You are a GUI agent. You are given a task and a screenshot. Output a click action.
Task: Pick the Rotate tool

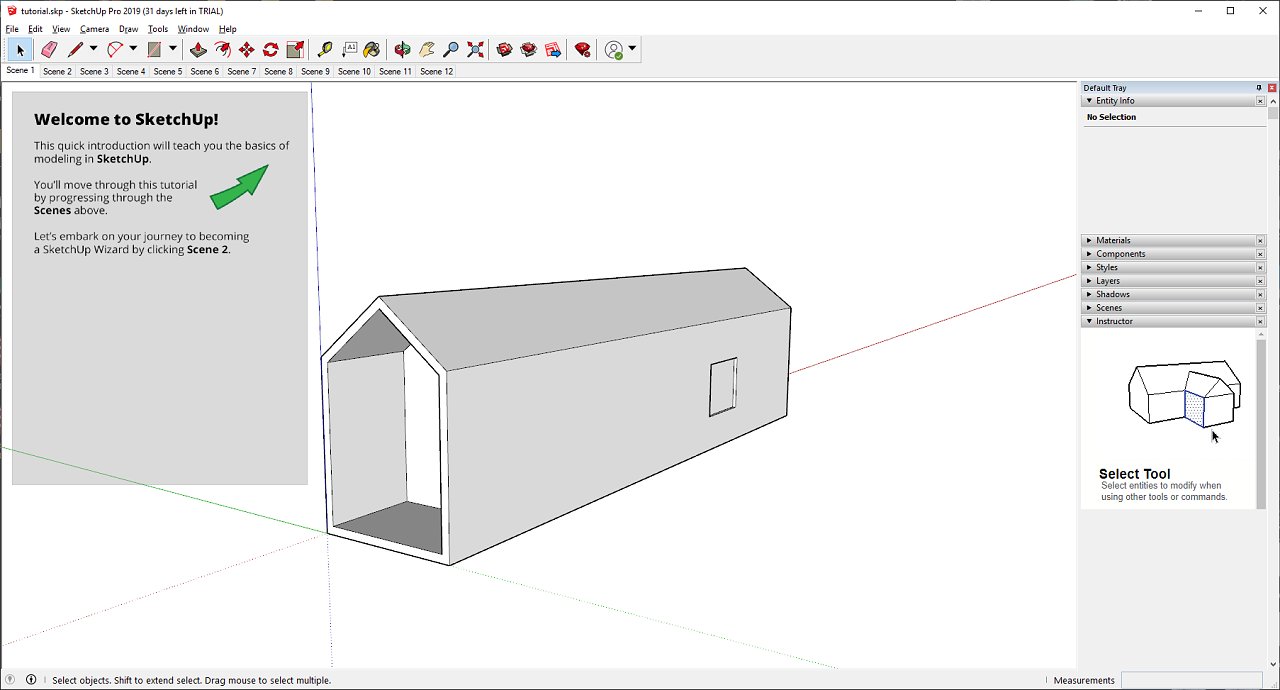(x=270, y=50)
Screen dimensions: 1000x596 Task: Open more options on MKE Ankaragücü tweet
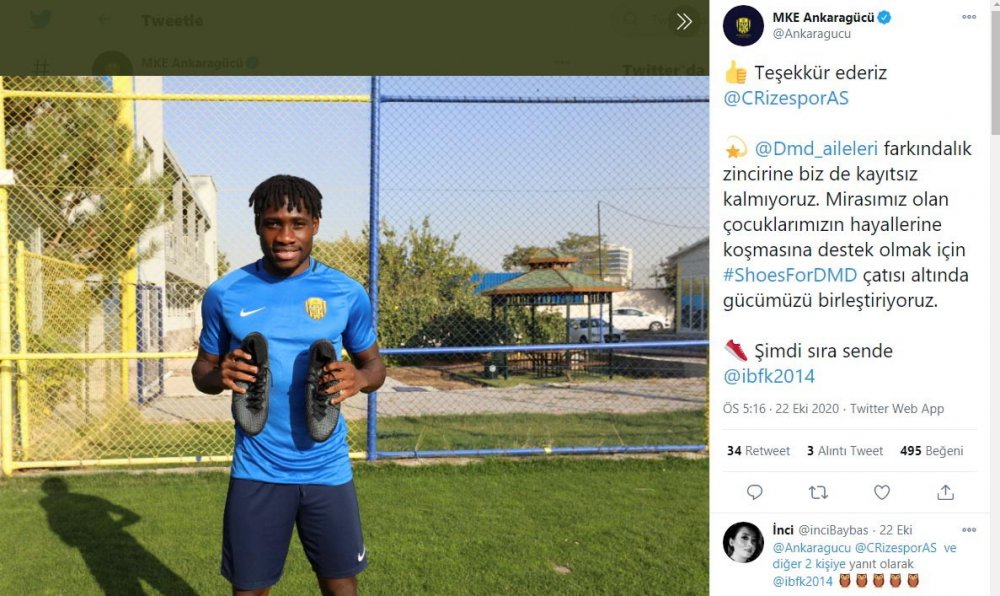(969, 17)
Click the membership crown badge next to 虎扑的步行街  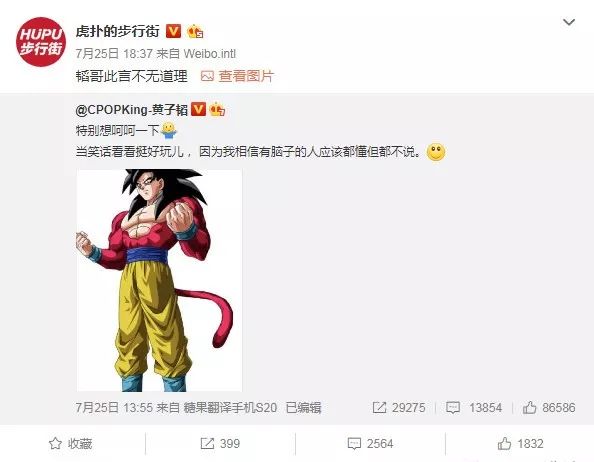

_ _ _

Exercise details: Copy every line of the listing above exactly. Leave each picture out.

Expected answer:
You are a GUI agent. You are given a task and a screenshot. Output a click action.
Task: Pick the Rotate tool

(x=270, y=50)
Screen dimensions: 1000x596 Task: Open more options on MKE Ankaragücü tweet
(969, 17)
Click the membership crown badge next to 虎扑的步行街  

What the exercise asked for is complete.